Perl is quantum


Type coercion as usual

Like many languages perl has type coercion; if you use a string in an integer context everything will work fine as long as that string is sufficiently integer-ish

print "3" + 1; # outputs 4

This behaves initially as expected when we introduce indirection via variables

use Data::Dumper;
my $a = "3";
say Dumper $a;

will output:

$VAR1 = '3';

which is Data::Dumper::Dumper helpfully telling us $a contains a string with value '3'.

When things go astray

However perl gets a little strange when we try read that value in an integer context before printing it:

use Data::Dumper;
my $a = "3";
my $b = $a + 1;
say Dumper $a;

perl will output:

$VAR1 = 3;

which is now telling us that the contents of $a are now an integer with value 3.

What is interesting here is that there was no explicit assignment to $a, the "mutation" of $a was "for free".

What is happening

The mere act of observing a variable in a specific context changes not only the interpretation of the value but also the contents of the variable.

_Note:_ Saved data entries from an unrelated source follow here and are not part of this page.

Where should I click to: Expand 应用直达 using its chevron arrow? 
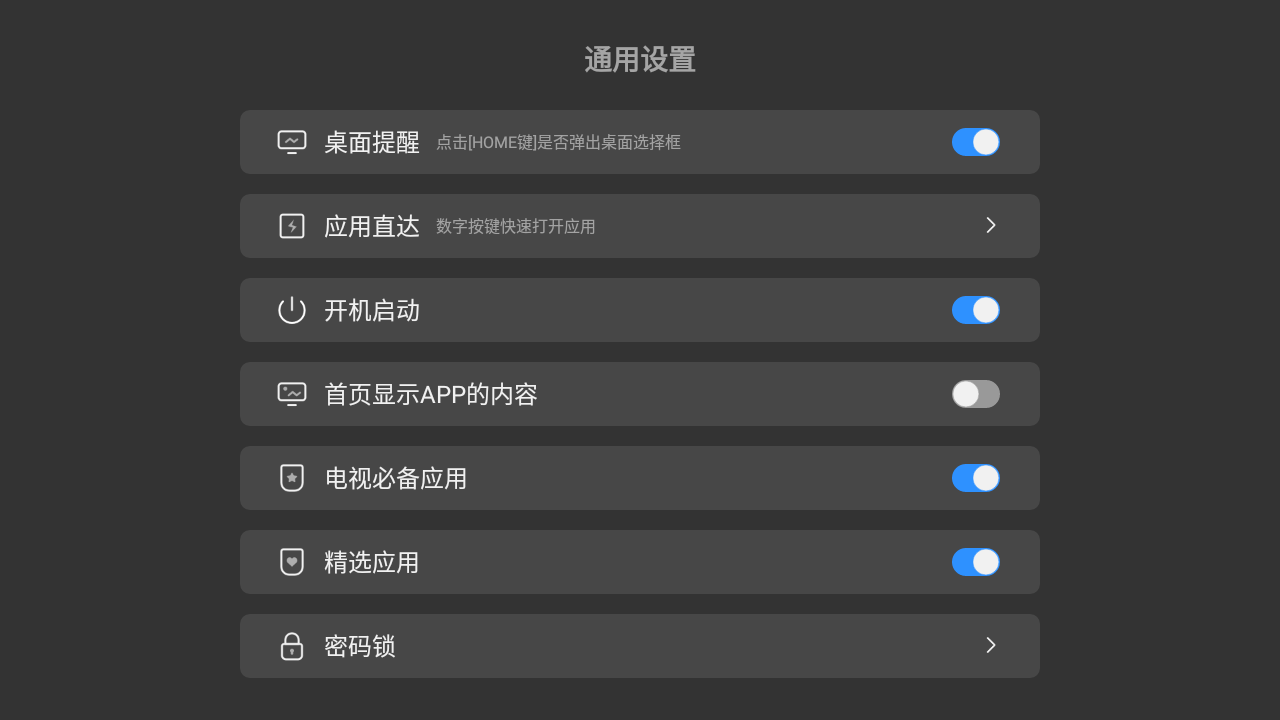[x=991, y=226]
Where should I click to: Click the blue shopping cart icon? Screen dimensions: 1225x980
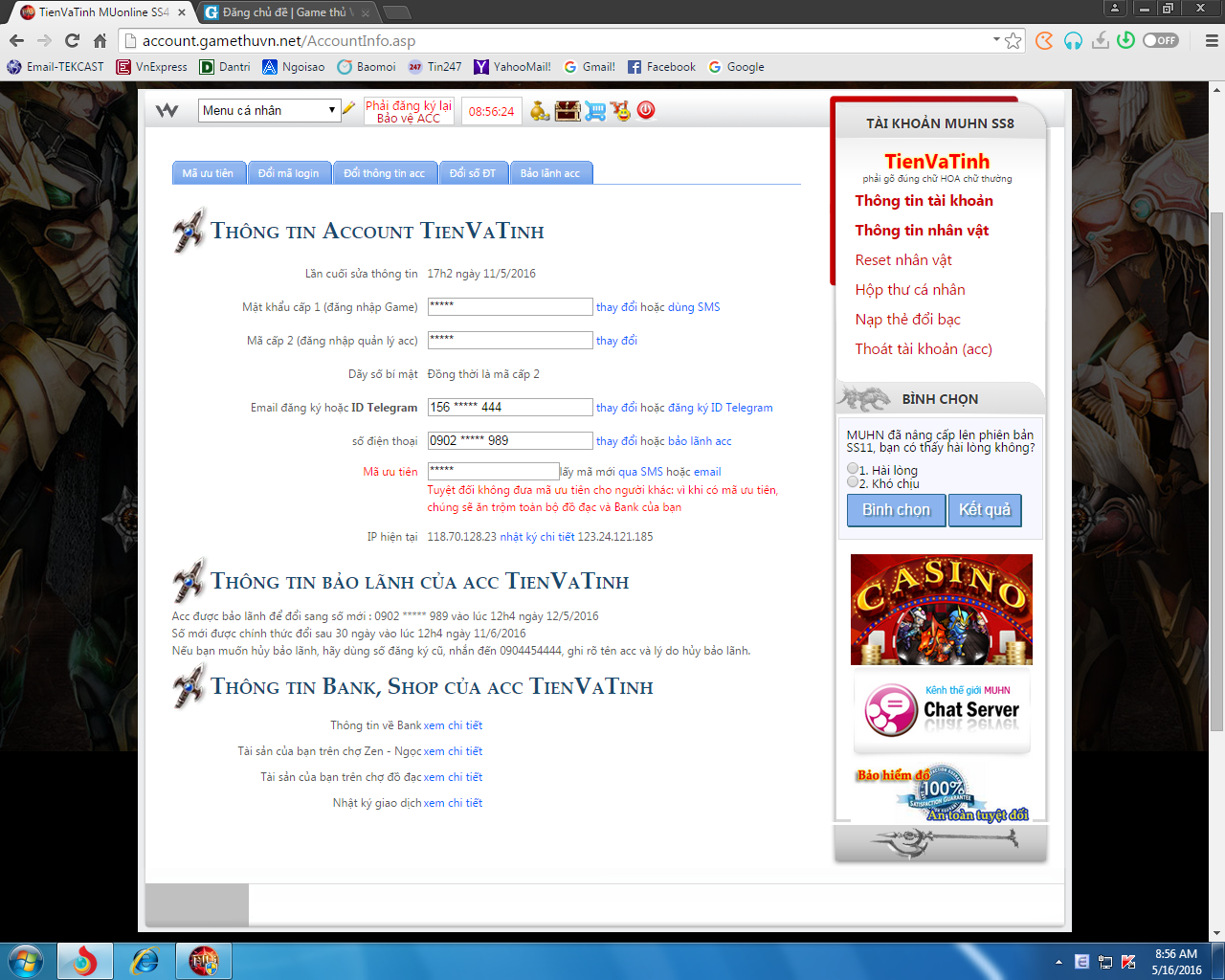(595, 111)
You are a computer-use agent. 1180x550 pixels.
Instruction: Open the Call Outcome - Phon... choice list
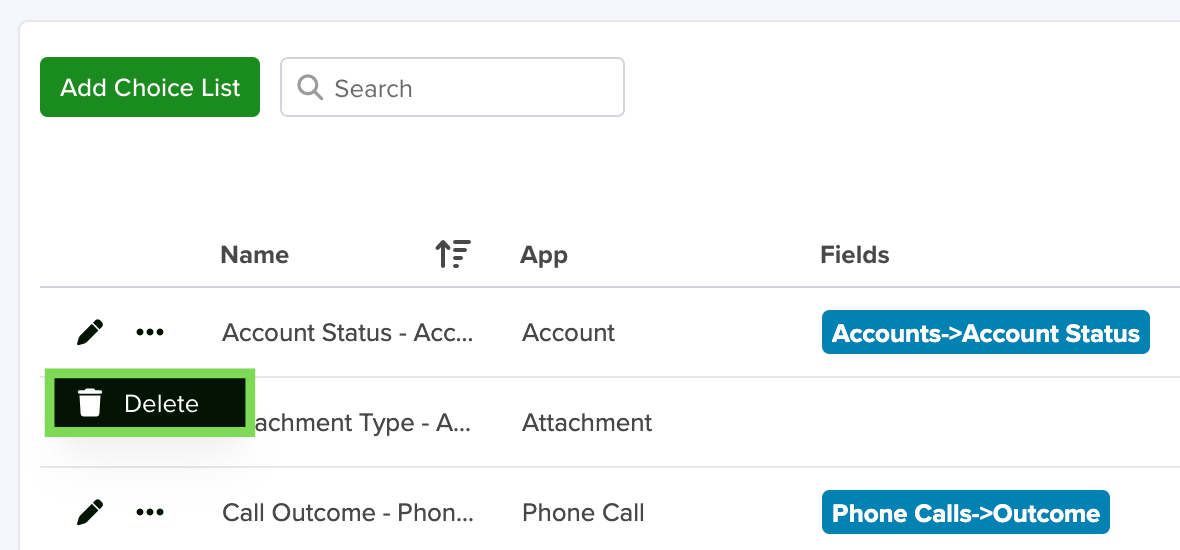point(348,513)
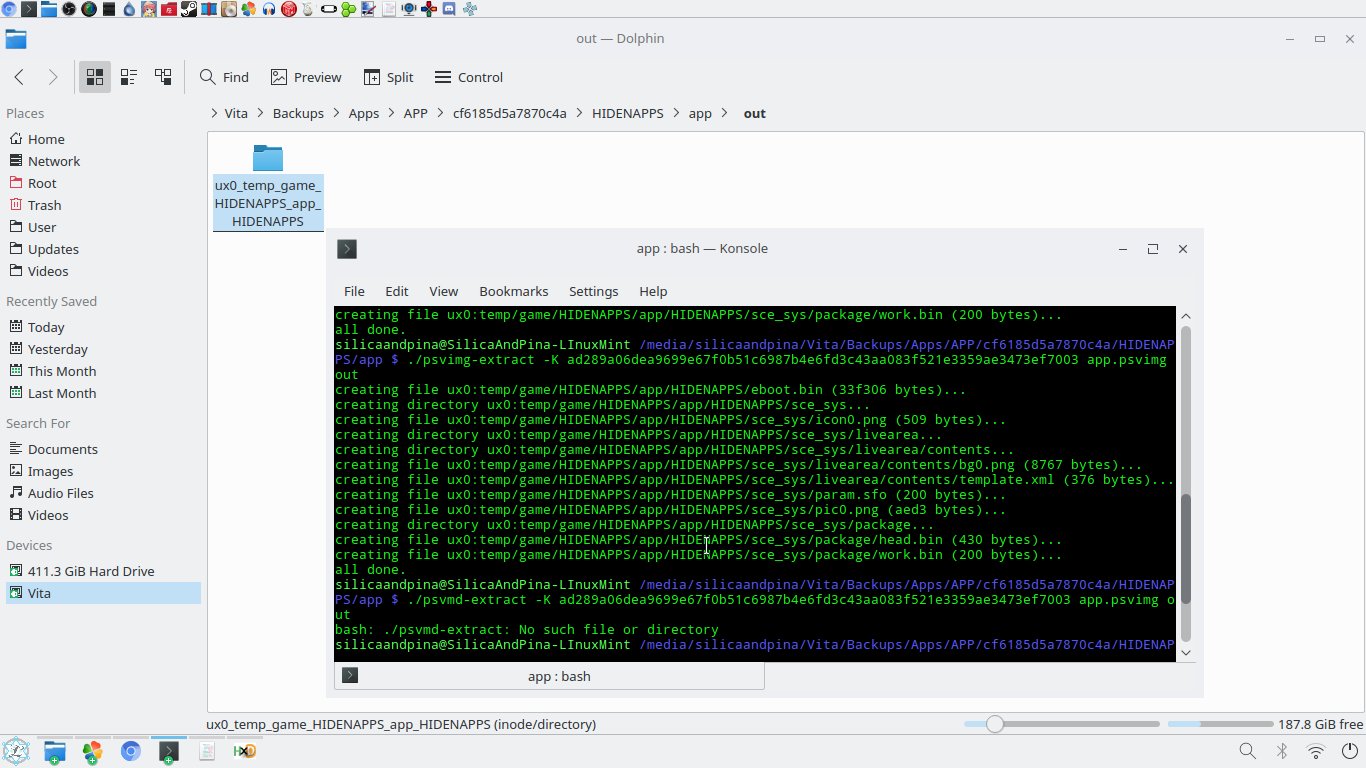Expand the chevron after HIDENAPPS in path

[676, 113]
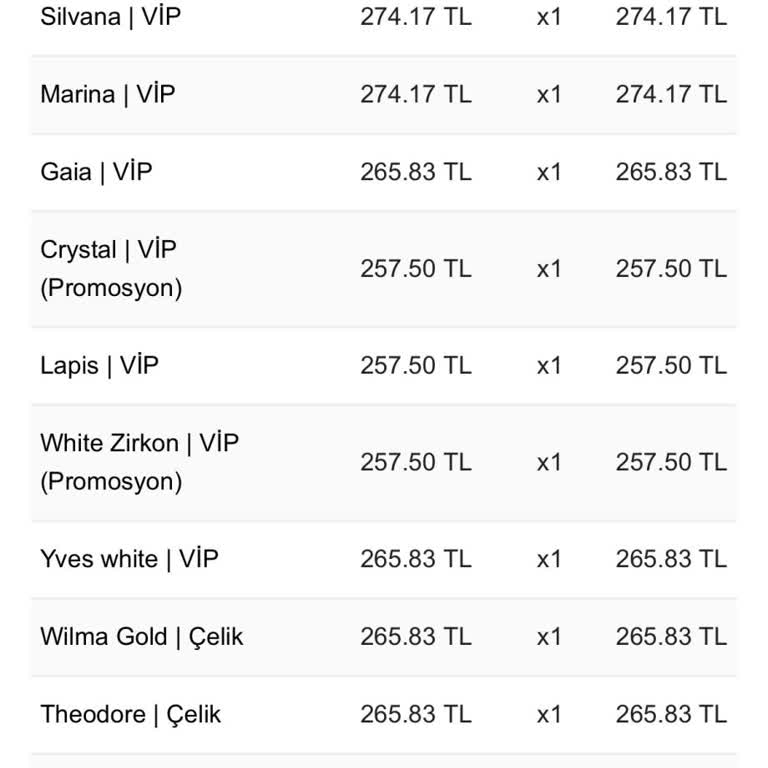Open White Zirkon | VİP (Promosyon) item
This screenshot has height=768, width=768.
click(140, 462)
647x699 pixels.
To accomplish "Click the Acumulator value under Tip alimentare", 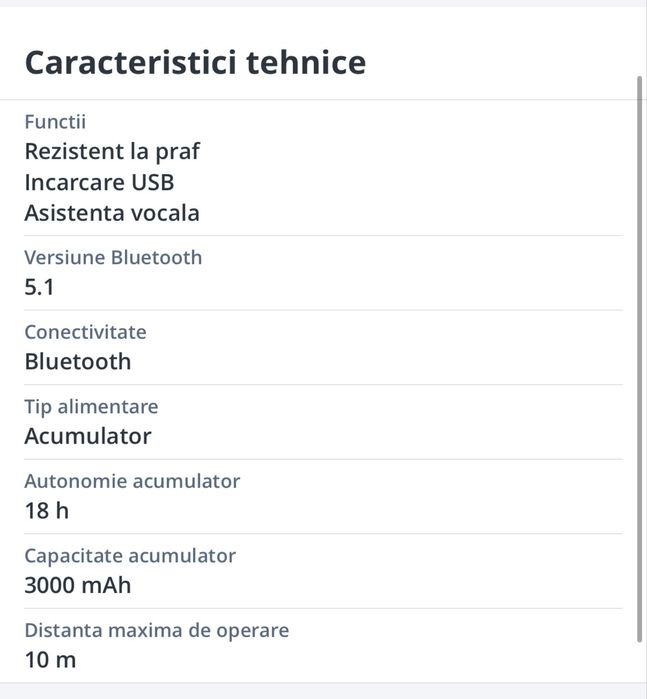I will (x=88, y=436).
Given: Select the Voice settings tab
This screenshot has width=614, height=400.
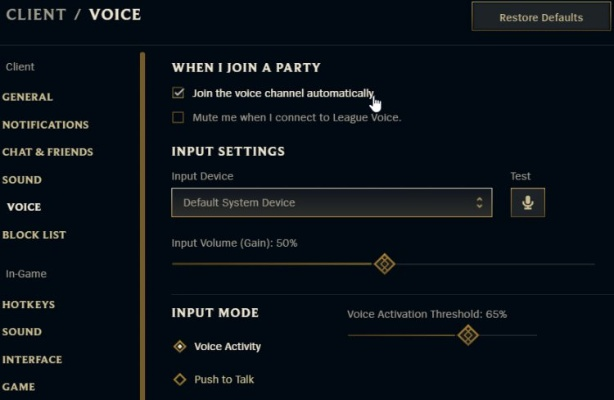Looking at the screenshot, I should 24,207.
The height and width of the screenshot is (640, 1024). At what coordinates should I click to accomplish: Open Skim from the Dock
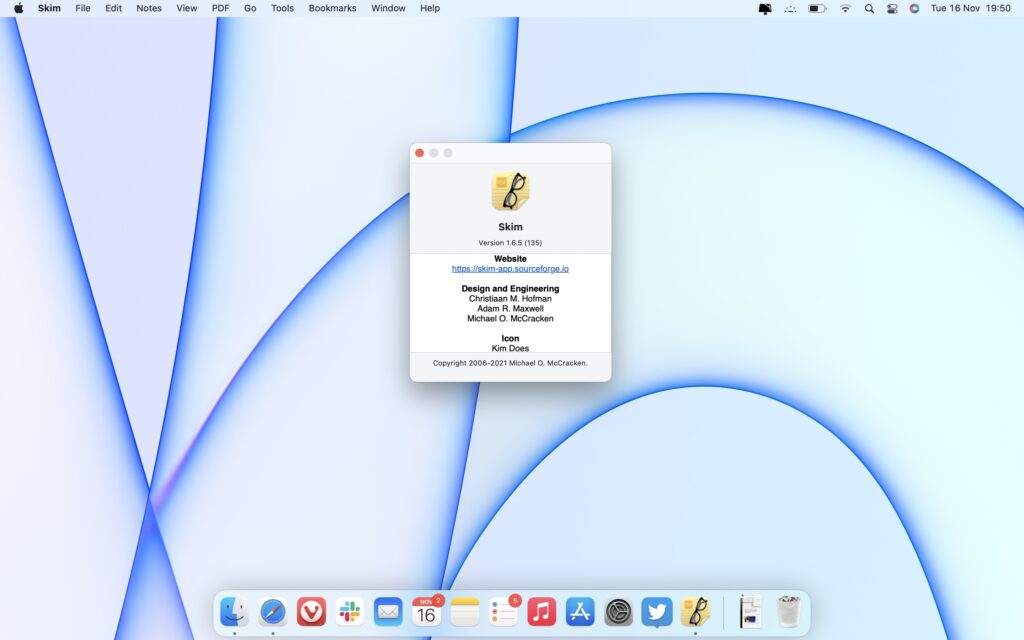pos(695,611)
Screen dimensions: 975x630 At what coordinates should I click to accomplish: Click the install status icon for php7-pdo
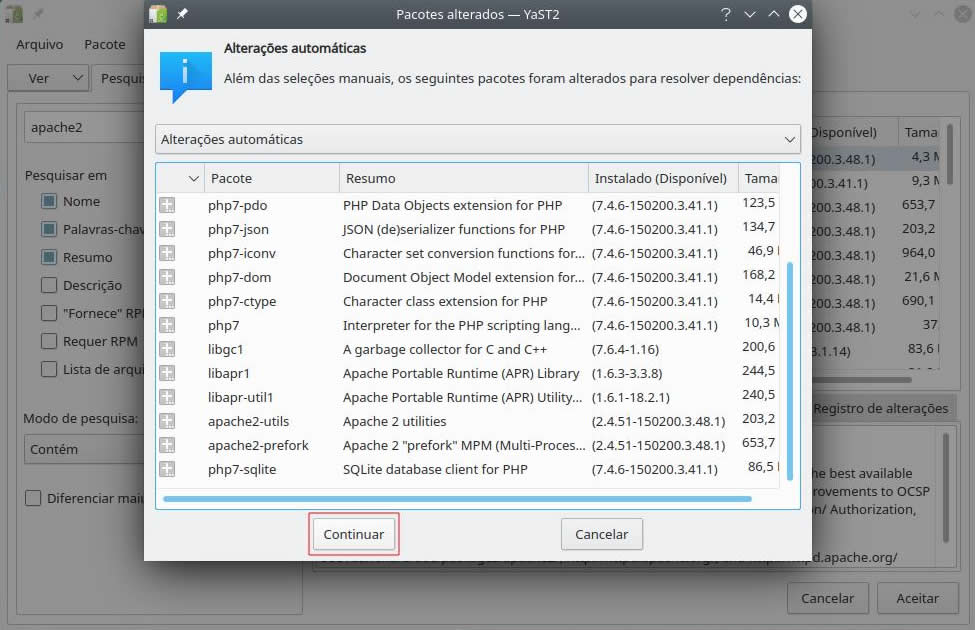(167, 205)
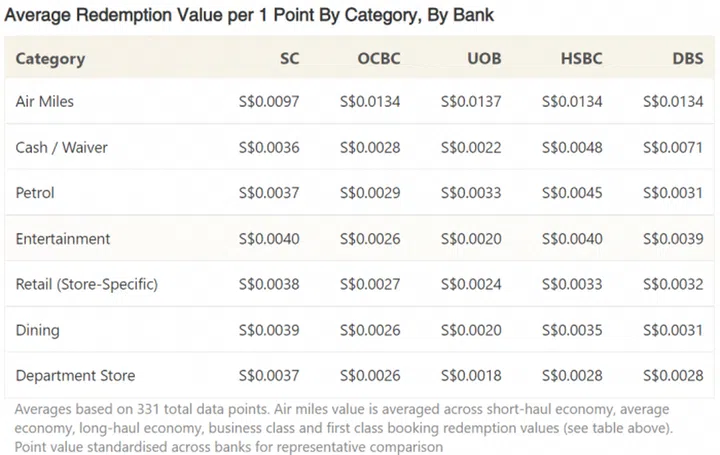The width and height of the screenshot is (720, 455).
Task: Click the UOB column header
Action: coord(484,58)
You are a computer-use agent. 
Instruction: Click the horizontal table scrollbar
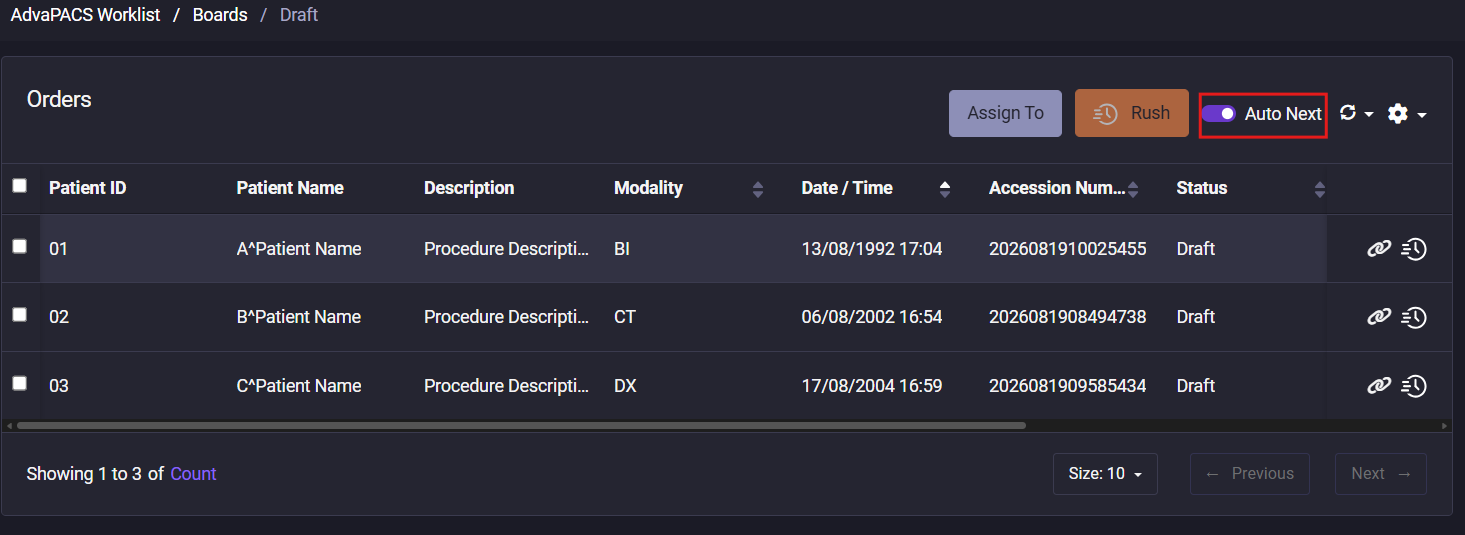pyautogui.click(x=520, y=425)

That is in perl every variable read where you coerce the fetched value is also a write of that coerced values back to the variable.

A concise example

The complete example in action:

#!/usr/bin/env perl
use strict;
use warnings;
use v5.10;
use Data::Dumper;

my $a = "1";
say Dumper $a;

my $b = $a + 1;
say Dumper $a;

which outputs:

$VAR1 = '1';
$VAR1 = 1;


Perl is well equipped for the quantum revolution with it's excellent support for what I will now start calling "Schrodinger variables".

The most likely reason for this is an optimisation to prevent the need for perl to re-coerce on subsequent reads in the same context.